Set in a Colorado mountain cabin (set design by Eric Broadwater) in 1984, we meet Doug (Derek Garza), a Vietnam vet who sits alone in his cabin seeking peace from the world. His brothers pay him a visit as each want a share in the cabin left to the family by their recently departed (by suicide) father. Doug was in the cabin when his father swallowed a shotgun.
The estranged brothers led by the wound-too-tight Paul (Christopher Jon Martin) and his doting wife Lisa (Stephanie Stroud) visit in search of the rumored gold chest that their dad was thought to have buried under the cabin. Paul is a dreamer searching for wealth. He has tried all kinds of schemes and now wants to invest in a new company called “Microsoft” – a new stock offering in 1984. Lisa is the battered wife and enabler who both loves and fears Paul.
Paul and Doug argue from the start; Doug threatens Paul with a rifle. Enter Jake (Jon Penick) and his conniving wife Kaiann (Sara Tode). Doug is now besieged with threats to sell the cabin and split the money with his cash-strapped brothers unless they all work together to dig for the chest containing gold rumored to hidden under the cabin by their dad. Doug finally decides to help Paul and Jake dig in order to satisfy them that there is no gold giving them reason to leave him in peace. Complications presented my Kaiann threaten Doug’s homestead.
While there is promise here in Dana Lynn Formby’s play, it has hints of Lanford Wilson and Tracy Letts in the emotionally charged family dynamics, it develops too slowly with all the early speechifying monologues. Two brothers in a heated argument don’t stay quiet while one rants on in a wordy monologue. Next, director Jason Boat needs to tame down the over acting from Christopher Jon Martin who plays Paul almost as a raving lunatic from the go. His continuous screaming wears thin. Act one needs a trim and a quicker pace. Inherit takes too long to get the action going.Yet the character development is effective.

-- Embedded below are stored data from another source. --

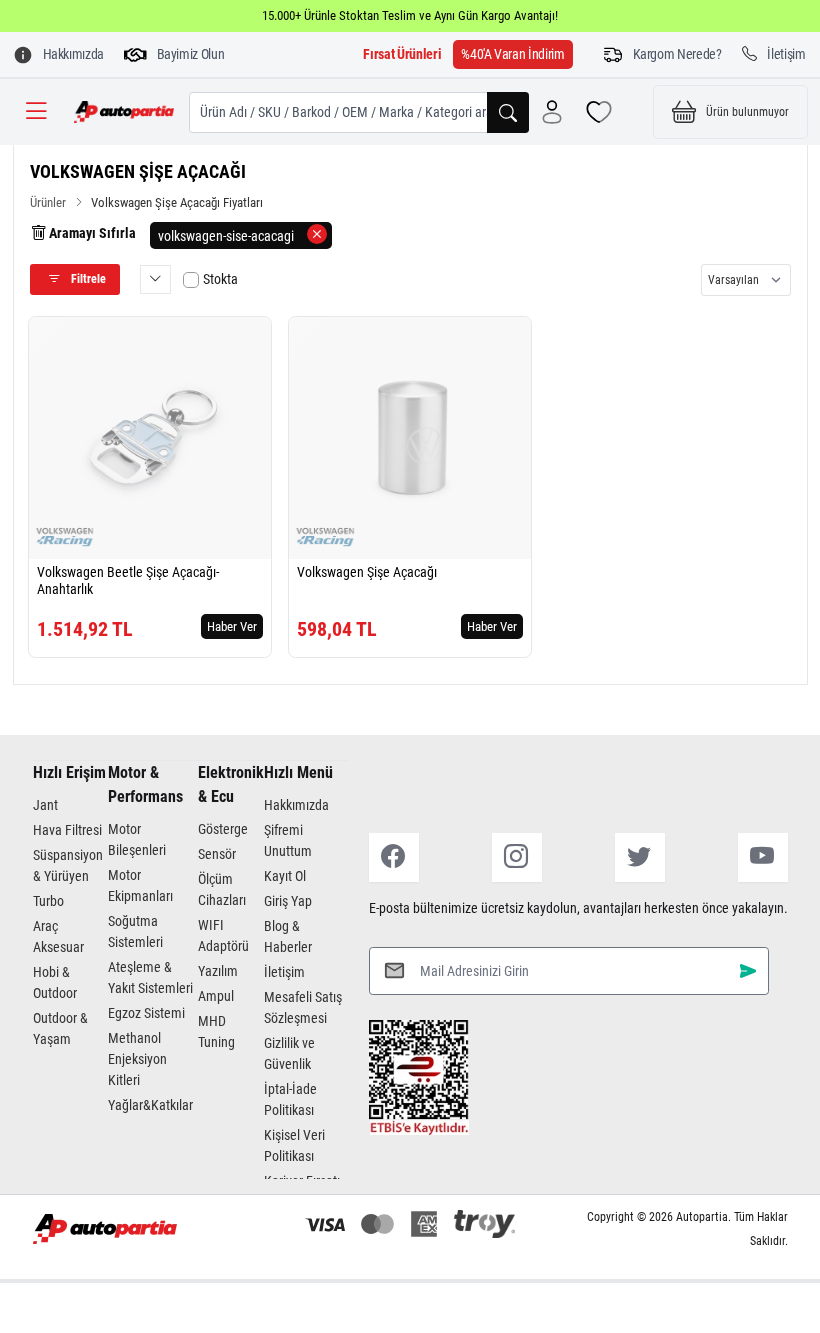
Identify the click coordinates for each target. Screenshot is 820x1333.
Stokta (220, 279)
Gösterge (223, 829)
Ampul (216, 996)
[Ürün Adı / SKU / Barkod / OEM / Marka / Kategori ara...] (508, 112)
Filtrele (87, 279)
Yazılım (218, 971)
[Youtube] (763, 857)
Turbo (48, 901)
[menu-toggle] (36, 112)
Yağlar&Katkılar (150, 1105)
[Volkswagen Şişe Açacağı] (410, 438)
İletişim (284, 972)
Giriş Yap (288, 901)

Act two finds all the characters ‘spending’ their loot before the diggers find the chest. Doug says that they are “drowning in hope.” Doug’s motivation lingers from compliance with the search to defiance and back again. I’m not too sure I buy his mood shifts? The resolution is predictable yet plausible. Emotions run high in this powerful drama of desperation and dreaming. It is worth seeing if the producers stop turning off the air conditioning that rendered the space into an oven.
Recommended
Tom Williams
At the Athenaeum Theatre, 2936 N. Southport, Chicago, IL, tickets $20, senior/student/veterans discounts, running time is 2 hours with intermission.
This was the second show in a row I saw that turned the AC off for the performance. If these old theatres are not ventilated or climate controlled they seriously should reconsider doing summer shows. It’s not fair to the audiences or the performers who are sweating their butts off up there.